● **Your instructions**
All of the records below need to be returned exactly.

● **Task material**
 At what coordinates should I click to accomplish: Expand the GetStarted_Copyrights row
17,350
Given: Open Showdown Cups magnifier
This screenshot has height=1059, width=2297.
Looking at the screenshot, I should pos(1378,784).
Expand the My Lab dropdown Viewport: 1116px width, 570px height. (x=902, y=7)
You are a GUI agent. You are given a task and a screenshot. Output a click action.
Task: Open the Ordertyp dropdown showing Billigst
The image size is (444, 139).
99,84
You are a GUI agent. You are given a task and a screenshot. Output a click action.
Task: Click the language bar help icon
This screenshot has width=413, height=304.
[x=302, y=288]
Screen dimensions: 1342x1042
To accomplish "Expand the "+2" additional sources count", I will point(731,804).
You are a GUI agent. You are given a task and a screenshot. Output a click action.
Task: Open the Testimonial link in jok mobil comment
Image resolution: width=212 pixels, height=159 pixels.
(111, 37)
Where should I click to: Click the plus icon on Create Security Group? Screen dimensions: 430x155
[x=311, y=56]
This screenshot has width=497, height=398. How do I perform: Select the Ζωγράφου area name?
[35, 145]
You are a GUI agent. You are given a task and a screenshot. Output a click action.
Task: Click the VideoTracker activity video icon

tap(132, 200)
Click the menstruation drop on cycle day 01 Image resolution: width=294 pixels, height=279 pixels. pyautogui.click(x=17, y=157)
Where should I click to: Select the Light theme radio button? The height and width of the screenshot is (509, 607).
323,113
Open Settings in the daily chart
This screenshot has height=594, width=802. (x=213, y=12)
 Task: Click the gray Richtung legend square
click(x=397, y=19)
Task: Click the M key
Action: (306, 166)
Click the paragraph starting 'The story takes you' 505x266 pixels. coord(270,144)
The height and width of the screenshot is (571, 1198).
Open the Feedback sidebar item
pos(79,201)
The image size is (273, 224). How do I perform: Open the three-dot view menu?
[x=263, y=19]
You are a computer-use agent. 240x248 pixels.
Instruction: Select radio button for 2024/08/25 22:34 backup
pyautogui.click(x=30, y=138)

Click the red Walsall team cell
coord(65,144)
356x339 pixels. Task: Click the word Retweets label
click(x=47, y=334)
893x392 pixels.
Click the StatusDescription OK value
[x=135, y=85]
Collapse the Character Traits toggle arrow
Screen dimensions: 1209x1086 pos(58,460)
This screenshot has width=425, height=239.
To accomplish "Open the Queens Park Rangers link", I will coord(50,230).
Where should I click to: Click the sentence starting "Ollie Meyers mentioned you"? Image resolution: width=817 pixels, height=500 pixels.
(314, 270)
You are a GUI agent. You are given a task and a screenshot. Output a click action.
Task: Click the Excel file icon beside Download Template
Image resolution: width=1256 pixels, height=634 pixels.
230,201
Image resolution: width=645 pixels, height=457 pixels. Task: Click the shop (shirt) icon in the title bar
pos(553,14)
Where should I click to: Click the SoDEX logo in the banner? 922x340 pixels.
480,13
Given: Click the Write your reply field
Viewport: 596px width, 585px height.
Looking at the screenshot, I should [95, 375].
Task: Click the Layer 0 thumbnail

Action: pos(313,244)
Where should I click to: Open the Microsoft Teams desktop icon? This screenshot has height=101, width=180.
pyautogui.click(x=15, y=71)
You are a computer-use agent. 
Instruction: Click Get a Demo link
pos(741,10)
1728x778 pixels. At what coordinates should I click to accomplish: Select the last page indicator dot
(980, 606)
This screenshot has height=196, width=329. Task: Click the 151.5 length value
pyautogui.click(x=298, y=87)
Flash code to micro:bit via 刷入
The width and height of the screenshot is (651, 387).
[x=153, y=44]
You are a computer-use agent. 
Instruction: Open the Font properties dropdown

● **Expected answer**
 At what coordinates should I click to accomplish: Expand the GetStarted_Copyrights row
17,350
Given: Open Showdown Cups magnifier
This screenshot has height=1059, width=2297.
Looking at the screenshot, I should pos(1378,784).
Expand the My Lab dropdown Viewport: 1116px width, 570px height. (x=902, y=7)
You are a GUI agent. You are given a task and a screenshot. Output a click action.
Task: Open the Ordertyp dropdown showing Billigst
The image size is (444, 139).
99,84
You are a GUI agent. You are given a task and a screenshot. Output a click action.
Task: Click the language bar help icon
This screenshot has width=413, height=304.
[x=302, y=288]
Screen dimensions: 1342x1042
To accomplish "Expand the "+2" additional sources count", I will point(731,804).
You are a GUI agent. You are given a task and a screenshot. Output a click action.
Task: Open the Testimonial link in jok mobil comment
Image resolution: width=212 pixels, height=159 pixels.
(111, 37)
Where should I click to: Click the plus icon on Create Security Group? Screen dimensions: 430x155
[x=311, y=56]
This screenshot has width=497, height=398. How do I perform: Select the Ζωγράφου area name?
[35, 145]
You are a GUI agent. You are given a task and a screenshot. Output a click action.
Task: Click the VideoTracker activity video icon

tap(132, 200)
Click the menstruation drop on cycle day 01 Image resolution: width=294 pixels, height=279 pixels. pyautogui.click(x=17, y=157)
Where should I click to: Select the Light theme radio button? The height and width of the screenshot is (509, 607).
323,113
Open Settings in the daily chart
This screenshot has height=594, width=802. (x=213, y=12)
 Task: Click the gray Richtung legend square
click(x=397, y=19)
Task: Click the M key
Action: (306, 166)
Click the paragraph starting 'The story takes you' 505x266 pixels. coord(270,144)
The height and width of the screenshot is (571, 1198).
Open the Feedback sidebar item
pos(79,201)
The image size is (273, 224). How do I perform: Open the three-dot view menu?
[x=263, y=19]
You are a computer-use agent. 240x248 pixels.
Instruction: Select radio button for 2024/08/25 22:34 backup
pyautogui.click(x=30, y=138)

Click the red Walsall team cell
coord(65,144)
356x339 pixels. Task: Click the word Retweets label
click(x=47, y=334)
893x392 pixels.
Click the StatusDescription OK value
[x=135, y=85]
Collapse the Character Traits toggle arrow
Screen dimensions: 1209x1086 pos(58,460)
This screenshot has width=425, height=239.
To accomplish "Open the Queens Park Rangers link", I will coord(50,230).
Where should I click to: Click the sentence starting "Ollie Meyers mentioned you"? Image resolution: width=817 pixels, height=500 pixels.
(314, 270)
You are a GUI agent. You are given a task and a screenshot. Output a click action.
Task: Click the Excel file icon beside Download Template
Image resolution: width=1256 pixels, height=634 pixels.
230,201
Image resolution: width=645 pixels, height=457 pixels. Task: Click the shop (shirt) icon in the title bar
pos(553,14)
Where should I click to: Click the SoDEX logo in the banner? 922x340 pixels.
480,13
Given: Click the Write your reply field
Viewport: 596px width, 585px height.
Looking at the screenshot, I should [95, 375].
Task: Click the Layer 0 thumbnail

Action: pos(313,244)
Where should I click to: Open the Microsoft Teams desktop icon? This screenshot has height=101, width=180.
pyautogui.click(x=15, y=71)
You are a computer-use agent. 
Instruction: Click Get a Demo link
pos(741,10)
1728x778 pixels. At what coordinates should I click to accomplish: Select the last page indicator dot
(980, 606)
This screenshot has height=196, width=329. Task: Click the 151.5 length value
pyautogui.click(x=298, y=87)
Flash code to micro:bit via 刷入
The width and height of the screenshot is (651, 387).
[x=153, y=44]
You are a computer-use agent. 
Instruction: Open the Font properties dropdown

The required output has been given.